To say that Bush has been aggressive in the war on terror as a means to gaining more power for himself and not to defeat the terrorist threat is shockingly paranoid. And there’s more. The Times cites a piece by Jane Mayer in the New Yorker describing how this grandiose Bush scheme to usurp power from the other two branches of government "grew out of Vice President Dick Cheney’s long and deeply held conviction that the real lesson of Watergate and the later Iran-contra debacle was that the president needed more power and that Congress and the courts should get out of the way. To a disturbing degree, the horror of 9/11 became an excuse to take up this cause behind the shield of Americans’ deep insecurity."
Folks, if this doesn’t give you insight into leftist thinking today and the obstacles we face among our own people in the war on terror, perhaps nothing will. While you’re trying to figure out whether it was the sinister Cheney or the hapless Bush who hatched this scheme to ratchet-up executive power, you might ponder what motive either has to expand the presidency, since Bush will be out in two years and Cheney has no presidential aspirations. As a gift to Hillary, perhaps?
The Times’ Bush/Cheney paranoia is only exceeded by its misapprehension of the nature of the terrorist threat. What it really appears exercised about — beyond its sheer hatred for George Bush — is that we are treating terrorists as the enemy instead of criminal defendants who are entitled to the full spectrum of constitutional rights.
The Times is furious that President Bush eavesdrops on these people without a warrant, tracks their finances and maintains the Geneva Conventions don’t apply to them.
The editors wrote, "Undoing the Geneva Conventions would further endanger the life of every member of the American military who might ever be taken captive in the future." Excuse me, but how could anyone who understands the terrorist mindset believe that by showing kindness to terrorists they’ll pose less of a danger to American soldiers captured in the future? Terrorists don’t negotiate, and they don’t abide by rules or "conventions"; they torture and slaughter human beings for sport.
And our refusal to extend the Geneva Conventions to those not covered by them now and who themselves don’t honor them will certainly not cause any civilized enemies we may encounter in the future to mistreat our troops. Of course, the idea that we’re going to have civilized enemies in the foreseeable future is pure fantasy.

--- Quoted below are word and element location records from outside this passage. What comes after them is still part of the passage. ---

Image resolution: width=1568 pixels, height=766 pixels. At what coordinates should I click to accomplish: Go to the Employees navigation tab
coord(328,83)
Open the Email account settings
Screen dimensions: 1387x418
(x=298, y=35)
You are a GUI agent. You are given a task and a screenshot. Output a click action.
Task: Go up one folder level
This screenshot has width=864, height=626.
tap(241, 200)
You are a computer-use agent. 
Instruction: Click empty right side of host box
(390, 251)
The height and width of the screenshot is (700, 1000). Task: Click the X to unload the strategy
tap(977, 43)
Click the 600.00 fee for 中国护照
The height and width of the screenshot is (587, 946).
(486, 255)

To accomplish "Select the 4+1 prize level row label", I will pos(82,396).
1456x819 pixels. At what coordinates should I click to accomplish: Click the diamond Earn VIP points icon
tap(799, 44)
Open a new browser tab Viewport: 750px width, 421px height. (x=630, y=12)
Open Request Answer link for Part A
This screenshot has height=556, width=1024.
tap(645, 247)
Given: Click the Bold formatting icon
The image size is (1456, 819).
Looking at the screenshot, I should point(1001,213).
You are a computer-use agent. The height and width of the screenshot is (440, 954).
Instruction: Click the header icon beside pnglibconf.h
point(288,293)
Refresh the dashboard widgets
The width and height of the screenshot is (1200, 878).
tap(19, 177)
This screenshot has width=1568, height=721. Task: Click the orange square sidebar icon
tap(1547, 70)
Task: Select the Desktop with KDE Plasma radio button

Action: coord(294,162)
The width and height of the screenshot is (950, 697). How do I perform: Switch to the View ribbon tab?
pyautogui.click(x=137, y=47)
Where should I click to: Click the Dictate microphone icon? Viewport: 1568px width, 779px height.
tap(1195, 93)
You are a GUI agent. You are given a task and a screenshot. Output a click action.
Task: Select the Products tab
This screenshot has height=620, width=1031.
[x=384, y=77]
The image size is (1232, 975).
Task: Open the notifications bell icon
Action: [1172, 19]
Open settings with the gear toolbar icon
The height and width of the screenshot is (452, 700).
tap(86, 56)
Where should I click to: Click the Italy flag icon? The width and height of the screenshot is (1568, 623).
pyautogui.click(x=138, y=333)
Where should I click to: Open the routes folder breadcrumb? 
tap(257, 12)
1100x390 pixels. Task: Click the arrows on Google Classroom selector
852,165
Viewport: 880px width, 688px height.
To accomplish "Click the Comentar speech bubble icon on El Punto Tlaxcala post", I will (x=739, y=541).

The Times wants Congress to condemn President Bush for his "excesses," including his treatment of Gitmo detainees. It sees his refusal to extend the Geneva Conventions to the terrorists as part of his executive arrogance rather than a good faith, reasonable, and much more commonsensical view of the Conventions than that of the majority of the Supreme Court. That’s because it regards Bush, not Osama bin Laden and his armies, as the real threat to America. And that tells you all you need to know about the Times.